● **STATED GOAL 1**:
Answer these questions about the book tour blog post:
(a) On what date was the post published?
(b) Between which two cities was the writer flying while writing the column?
(c) In which city was the writer the day before?

Friday, August 08, 2014

Saudi Arabia, Bacon Sandwiches, and Media Escorts ...

from Jacqueline

I wrote this column several weeks ago, at the beginning of my book tour.  I have been really busy – all that traveling – so it’s taken me until now to get it onto the blog.  Finally, here’s my post for this week, from the road …

July  10th, 2014

It’s a funny thing, how stories converge, and how events in one’s life intersect.  We don’t need to go far to prove the six degrees of separation – that particular mathematical hypothesis can be proven in our own history.

Let me explain …

I’m in the midst of a long book tour, in fact, I’m writing this on a flight from St. Louis to Boston.  Yesterday I was in Chicago.  When I talk about a new book, I like to tell the story of the story – where the kindling came from, and what I saw/read/experienced/observed that gave me the fuel for the fire, and I add some detail on the sparks that lit the story.  It’s a way of engaging an audience without revealing too many plot spoilers.

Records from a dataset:
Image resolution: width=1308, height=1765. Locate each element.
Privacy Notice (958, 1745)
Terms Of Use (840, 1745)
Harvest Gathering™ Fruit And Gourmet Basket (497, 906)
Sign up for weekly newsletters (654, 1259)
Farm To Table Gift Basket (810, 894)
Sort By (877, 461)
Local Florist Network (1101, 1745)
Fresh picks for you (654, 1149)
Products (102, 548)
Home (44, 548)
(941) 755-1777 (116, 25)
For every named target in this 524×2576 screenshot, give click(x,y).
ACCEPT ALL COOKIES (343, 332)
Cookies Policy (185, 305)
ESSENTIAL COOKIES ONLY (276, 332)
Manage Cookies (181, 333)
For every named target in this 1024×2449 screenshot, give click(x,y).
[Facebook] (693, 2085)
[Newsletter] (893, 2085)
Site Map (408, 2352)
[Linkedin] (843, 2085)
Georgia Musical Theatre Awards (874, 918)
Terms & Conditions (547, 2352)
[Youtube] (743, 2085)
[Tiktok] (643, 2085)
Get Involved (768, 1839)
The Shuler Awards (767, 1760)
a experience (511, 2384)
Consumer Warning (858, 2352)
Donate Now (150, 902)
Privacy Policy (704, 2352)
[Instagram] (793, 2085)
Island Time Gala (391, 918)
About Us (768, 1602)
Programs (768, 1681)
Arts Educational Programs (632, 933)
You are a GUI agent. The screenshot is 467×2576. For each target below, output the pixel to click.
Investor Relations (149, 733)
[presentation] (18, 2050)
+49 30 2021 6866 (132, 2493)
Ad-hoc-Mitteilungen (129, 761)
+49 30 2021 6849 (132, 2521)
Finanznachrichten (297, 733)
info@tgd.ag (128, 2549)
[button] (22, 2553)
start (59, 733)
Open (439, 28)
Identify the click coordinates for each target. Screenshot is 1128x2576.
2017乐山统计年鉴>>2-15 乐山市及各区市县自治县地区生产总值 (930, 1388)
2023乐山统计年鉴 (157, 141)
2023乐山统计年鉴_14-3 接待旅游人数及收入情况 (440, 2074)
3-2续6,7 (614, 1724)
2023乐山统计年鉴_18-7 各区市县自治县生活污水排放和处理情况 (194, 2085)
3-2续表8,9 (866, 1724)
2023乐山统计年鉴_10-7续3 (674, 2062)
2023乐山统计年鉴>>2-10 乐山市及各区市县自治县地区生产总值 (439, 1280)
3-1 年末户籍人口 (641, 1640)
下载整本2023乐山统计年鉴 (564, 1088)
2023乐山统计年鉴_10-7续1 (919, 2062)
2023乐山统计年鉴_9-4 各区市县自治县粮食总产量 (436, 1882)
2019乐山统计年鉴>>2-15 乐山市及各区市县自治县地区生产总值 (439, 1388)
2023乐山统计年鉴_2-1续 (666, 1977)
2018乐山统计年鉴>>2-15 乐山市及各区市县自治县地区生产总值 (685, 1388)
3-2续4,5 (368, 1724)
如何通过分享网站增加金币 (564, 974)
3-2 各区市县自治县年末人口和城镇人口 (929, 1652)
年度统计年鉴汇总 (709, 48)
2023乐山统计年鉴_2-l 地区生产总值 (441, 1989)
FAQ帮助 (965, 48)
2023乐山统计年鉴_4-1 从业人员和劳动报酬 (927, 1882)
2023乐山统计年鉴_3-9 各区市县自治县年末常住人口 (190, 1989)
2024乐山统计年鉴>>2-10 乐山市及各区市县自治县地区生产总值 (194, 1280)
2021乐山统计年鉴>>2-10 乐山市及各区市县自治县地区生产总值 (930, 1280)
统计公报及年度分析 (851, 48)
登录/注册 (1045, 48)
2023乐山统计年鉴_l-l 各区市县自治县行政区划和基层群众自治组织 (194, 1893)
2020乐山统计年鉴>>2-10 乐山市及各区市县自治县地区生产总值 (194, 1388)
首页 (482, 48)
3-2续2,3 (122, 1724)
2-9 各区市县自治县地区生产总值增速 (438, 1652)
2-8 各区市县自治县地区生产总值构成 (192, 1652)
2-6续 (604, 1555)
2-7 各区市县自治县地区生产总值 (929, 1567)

● **STATED GOAL 2**:
Copy the dataset rows verbatim, starting at the row that contains "登录/注册 (1045, 48)" and continuing through the last row.

● **RESPONSE 1**:
(a) Friday, August 08, 2014
(b) From St. Louis to Boston
(c) Chicago

● **RESPONSE 2**:
登录/注册 (1045, 48)
2023乐山统计年鉴_l-l 各区市县自治县行政区划和基层群众自治组织 (194, 1893)
2020乐山统计年鉴>>2-10 乐山市及各区市县自治县地区生产总值 (194, 1388)
首页 (482, 48)
3-2续2,3 (122, 1724)
2-9 各区市县自治县地区生产总值增速 (438, 1652)
2-8 各区市县自治县地区生产总值构成 (192, 1652)
2-6续 (604, 1555)
2-7 各区市县自治县地区生产总值 (929, 1567)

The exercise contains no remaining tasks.